[EXERCISE PROMPT]
Copy out each of the items below verbatim, line by line.

[DATA ROWS]
******************************
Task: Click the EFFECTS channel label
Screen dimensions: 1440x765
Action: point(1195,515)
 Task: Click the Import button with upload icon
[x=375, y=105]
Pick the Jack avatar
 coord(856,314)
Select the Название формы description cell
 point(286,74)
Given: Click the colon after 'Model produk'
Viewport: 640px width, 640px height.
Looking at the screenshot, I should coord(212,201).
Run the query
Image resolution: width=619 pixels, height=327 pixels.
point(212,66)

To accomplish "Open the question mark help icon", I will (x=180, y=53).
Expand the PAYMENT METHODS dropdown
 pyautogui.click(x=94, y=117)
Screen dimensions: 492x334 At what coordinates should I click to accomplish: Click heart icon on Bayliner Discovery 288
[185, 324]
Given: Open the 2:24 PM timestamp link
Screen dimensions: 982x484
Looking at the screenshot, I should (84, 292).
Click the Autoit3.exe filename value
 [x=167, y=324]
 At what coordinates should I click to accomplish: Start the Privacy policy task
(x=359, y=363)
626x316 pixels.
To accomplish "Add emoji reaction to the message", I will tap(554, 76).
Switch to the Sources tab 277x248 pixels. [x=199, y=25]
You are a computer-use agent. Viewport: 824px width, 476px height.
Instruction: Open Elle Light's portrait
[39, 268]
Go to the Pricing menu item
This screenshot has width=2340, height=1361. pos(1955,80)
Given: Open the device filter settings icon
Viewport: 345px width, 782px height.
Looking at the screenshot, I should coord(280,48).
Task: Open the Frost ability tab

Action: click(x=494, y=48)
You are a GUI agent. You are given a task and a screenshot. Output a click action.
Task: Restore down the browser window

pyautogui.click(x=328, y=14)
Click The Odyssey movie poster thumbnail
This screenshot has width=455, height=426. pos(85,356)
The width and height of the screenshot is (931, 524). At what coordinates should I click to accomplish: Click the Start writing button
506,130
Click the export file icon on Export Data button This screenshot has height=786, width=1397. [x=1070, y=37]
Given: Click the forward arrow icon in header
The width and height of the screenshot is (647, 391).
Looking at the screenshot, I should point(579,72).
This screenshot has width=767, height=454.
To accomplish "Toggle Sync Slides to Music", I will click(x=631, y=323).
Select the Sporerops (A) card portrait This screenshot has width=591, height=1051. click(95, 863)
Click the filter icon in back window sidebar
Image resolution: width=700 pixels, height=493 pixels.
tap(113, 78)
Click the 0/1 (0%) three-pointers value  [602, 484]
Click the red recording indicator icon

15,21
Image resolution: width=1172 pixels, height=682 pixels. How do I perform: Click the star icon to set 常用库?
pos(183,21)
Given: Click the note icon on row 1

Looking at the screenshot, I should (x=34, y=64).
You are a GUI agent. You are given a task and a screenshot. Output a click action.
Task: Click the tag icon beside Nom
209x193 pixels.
******************************
[WORKED ANSWER]
Task: Click the EFFECTS channel label
Screen dimensions: 1440x765
Action: point(1195,515)
 Task: Click the Import button with upload icon
[x=375, y=105]
Pick the Jack avatar
 coord(856,314)
Select the Название формы description cell
 point(286,74)
Given: Click the colon after 'Model produk'
Viewport: 640px width, 640px height.
Looking at the screenshot, I should coord(212,201).
Run the query
Image resolution: width=619 pixels, height=327 pixels.
point(212,66)

To accomplish "Open the question mark help icon", I will (x=180, y=53).
Expand the PAYMENT METHODS dropdown
 pyautogui.click(x=94, y=117)
Screen dimensions: 492x334 At what coordinates should I click to accomplish: Click heart icon on Bayliner Discovery 288
[185, 324]
Given: Open the 2:24 PM timestamp link
Screen dimensions: 982x484
Looking at the screenshot, I should (84, 292).
Click the Autoit3.exe filename value
 [x=167, y=324]
 At what coordinates should I click to accomplish: Start the Privacy policy task
(x=359, y=363)
626x316 pixels.
To accomplish "Add emoji reaction to the message", I will tap(554, 76).
Switch to the Sources tab 277x248 pixels. [x=199, y=25]
You are a computer-use agent. Viewport: 824px width, 476px height.
Instruction: Open Elle Light's portrait
[39, 268]
Go to the Pricing menu item
This screenshot has width=2340, height=1361. pos(1955,80)
Given: Open the device filter settings icon
Viewport: 345px width, 782px height.
Looking at the screenshot, I should coord(280,48).
Task: Open the Frost ability tab

Action: click(x=494, y=48)
You are a GUI agent. You are given a task and a screenshot. Output a click action.
Task: Restore down the browser window

pyautogui.click(x=328, y=14)
Click The Odyssey movie poster thumbnail
This screenshot has width=455, height=426. pos(85,356)
The width and height of the screenshot is (931, 524). At what coordinates should I click to accomplish: Click the Start writing button
506,130
Click the export file icon on Export Data button This screenshot has height=786, width=1397. [x=1070, y=37]
Given: Click the forward arrow icon in header
The width and height of the screenshot is (647, 391).
Looking at the screenshot, I should point(579,72).
This screenshot has width=767, height=454.
To accomplish "Toggle Sync Slides to Music", I will click(x=631, y=323).
Select the Sporerops (A) card portrait This screenshot has width=591, height=1051. click(95, 863)
Click the filter icon in back window sidebar
Image resolution: width=700 pixels, height=493 pixels.
tap(113, 78)
Click the 0/1 (0%) three-pointers value  [602, 484]
Click the red recording indicator icon

15,21
Image resolution: width=1172 pixels, height=682 pixels. How do I perform: Click the star icon to set 常用库?
pos(183,21)
Given: Click the note icon on row 1

Looking at the screenshot, I should (x=34, y=64).
You are a GUI agent. You are given a task and a screenshot. Output a click action.
Task: Click the tag icon beside Nom
209x193 pixels.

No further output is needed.